• **EXERCISE**:
After finding the line with "Screen dimensions: 1145x1064", restate it and each remaining line of the material word for word, omitting every picture.

━━━━━ DATA SHOWN ━━━━━

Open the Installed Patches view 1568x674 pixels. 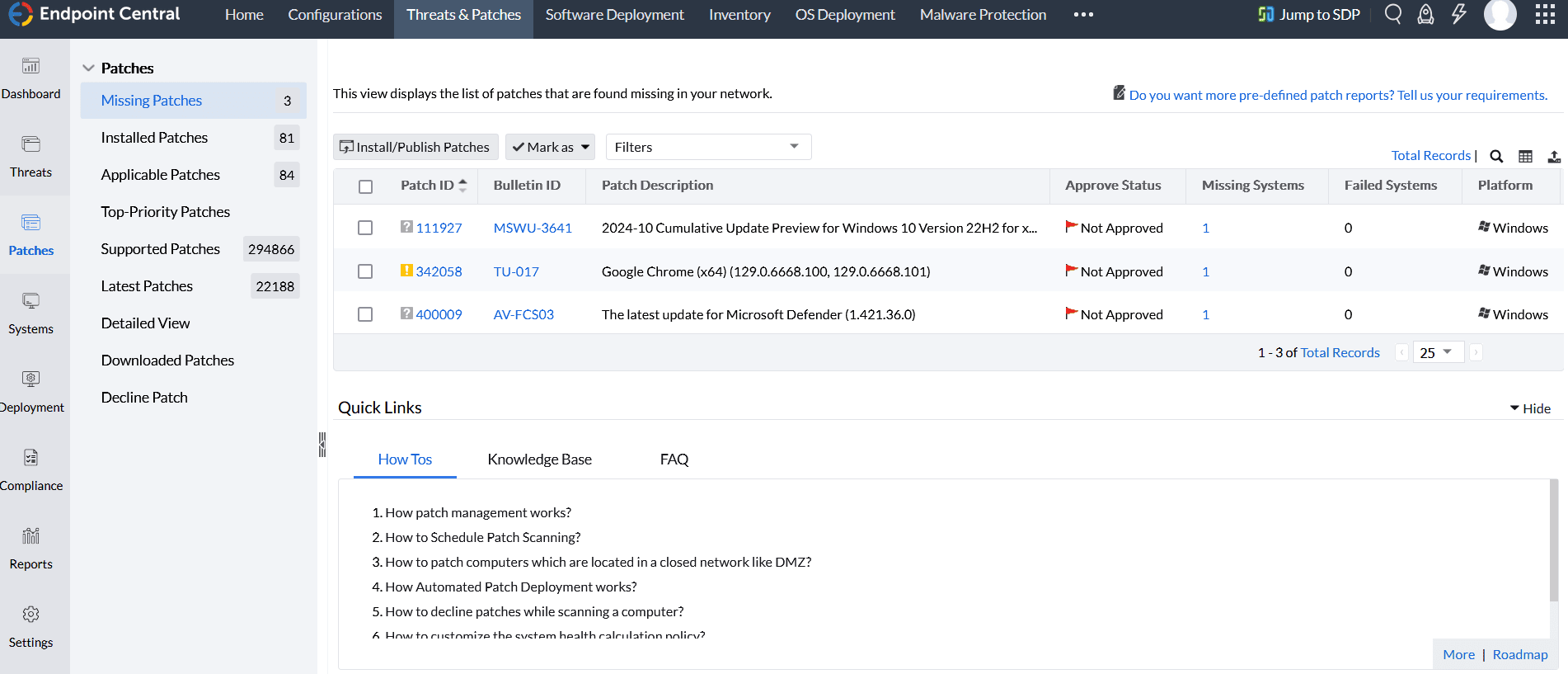pos(154,138)
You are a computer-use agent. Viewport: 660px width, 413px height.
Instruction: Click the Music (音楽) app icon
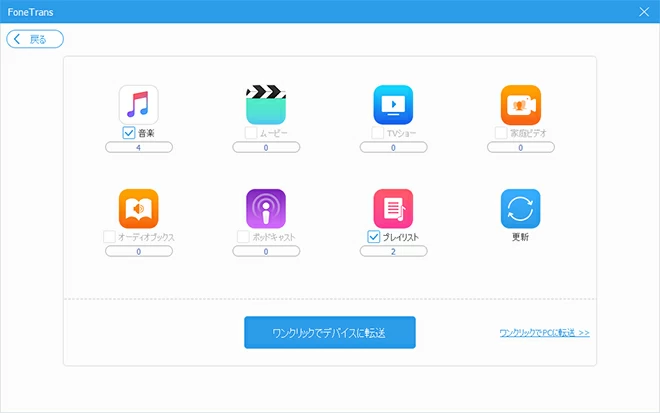139,104
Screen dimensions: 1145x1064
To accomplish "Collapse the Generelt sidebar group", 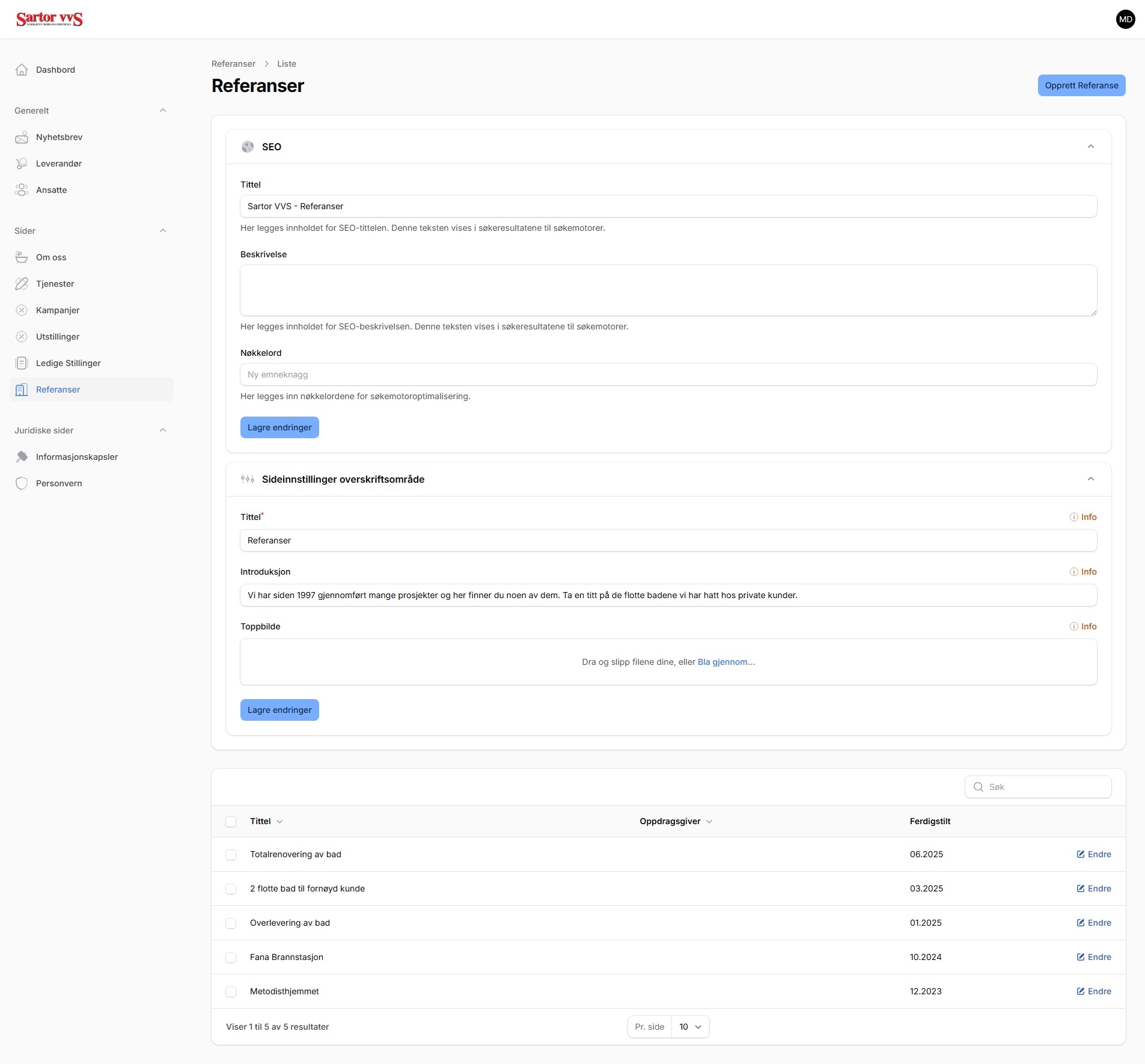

━━━━━

• **REPLY**:
Screen dimensions: 1145x1064
To accomplish "Collapse the Generelt sidebar group", 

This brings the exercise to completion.